To compose means to create. The term usually refers to the arts, writing included. To decompose means the opposite. It means to take or to fall apart. It is a term used to describe what happens to the human body after someone dies. I have often said about writers I know that have died, that they are decomposing.

A lot has been said about the composing process of writers. This is the act of creating something anew, as in, Last night I composed a poem. The term compositionist was applied to those who, like me, were working on their Ph.D. in Composition studies. The term stuck, even after such programs acquired the tag rhetoric, as in composition and rhetoric. The intellectual move was away from


Alys and Rainbow make compost

the study of composition to the study of rhetoric as this related to writing. My take on this was that rhetoric was the art of communication; others disagreed and said it was the art of persuasion.

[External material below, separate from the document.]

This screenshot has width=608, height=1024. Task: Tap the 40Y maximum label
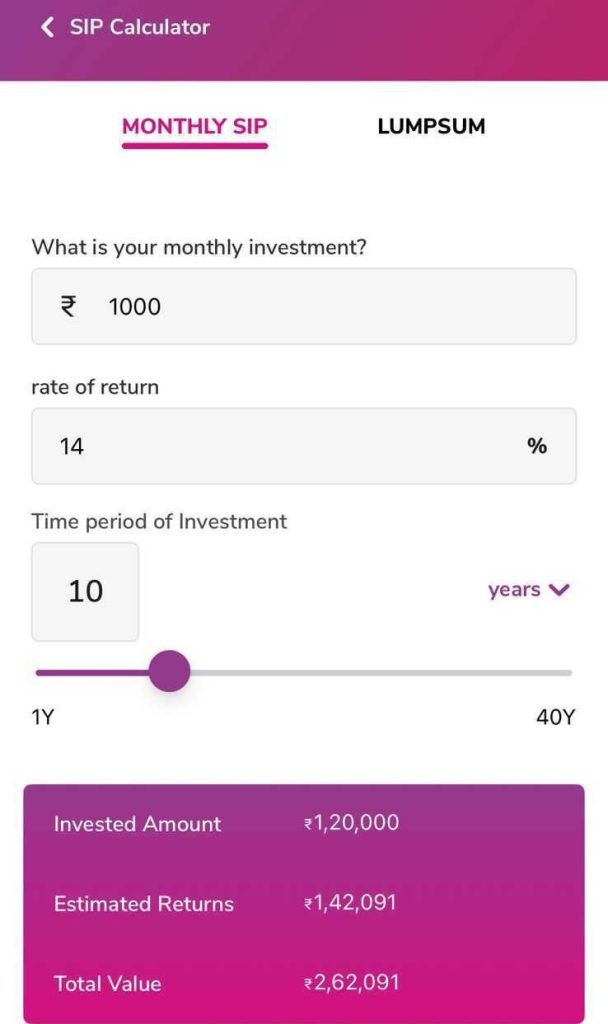555,717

There was just one program out there in which decomposition was taken seriously. This was at the Naropa Institute in Colorado – it was the Jack Kerouac School of Disembodied poets. The program began in 1974.

Naropa has been a host to numerous beat authors including William S. Burroughs, Ken Kesey, Gregory Corso, Joanne Kyger, Philip Whalen, and Lawrence Ferlinghetti. Together, they helped create what Anne Waldman calls the “Outride Lineage,” “A heritage of powerful scholarship and counter-poetics operating outside the normative academic mainstream.”

According to Jack Kerouac School co-founder Anne Waldman, “‘outrider’ means being outside the academic mainstreams of poetry yet not ‘outside’ the worlds of poetry.” She added, “you ride parallel.”

I’d say decomposition is and was going on here. All the above-mentioned writers have died and are decomposing. The Outriders, as they are called, eschewed convention in both their writing and thinking processes.

I consider decomposition to be an integral part of the writing process. It’s thought that writers build upon what it is that they know; one brilliant sentence follows another. And those who are thought to work in this fashion are, of course, in the process of composing great works.

This is an incomplete view, and deleterious in that inexperienced writers take it to heart, ultimately producing nothing. The fact is, that decomposition has to accompany composition. The two are like yin and yang, one is nothing without the other.

Revision (meaning seeing again) is at the heart of decomposition. The writer, when decomposing, deletes and adds idea, to the degree that when he, she, or they are done, there may be no sign of the original draft.

I’ve been doing a great deal of decomposing and composing while working on Shelf Life. I had what I thought was a good partial first draft. I set it aside for several months, then upon returning to it, I saw that I needed to revise it. I’ve taken out entire chapters (decomposition) and added new ones (composition). If I just kept adding ideas, I’d have a nonsensical document.

So I am an outrider, and in Shelf Life, I’m forging new ground.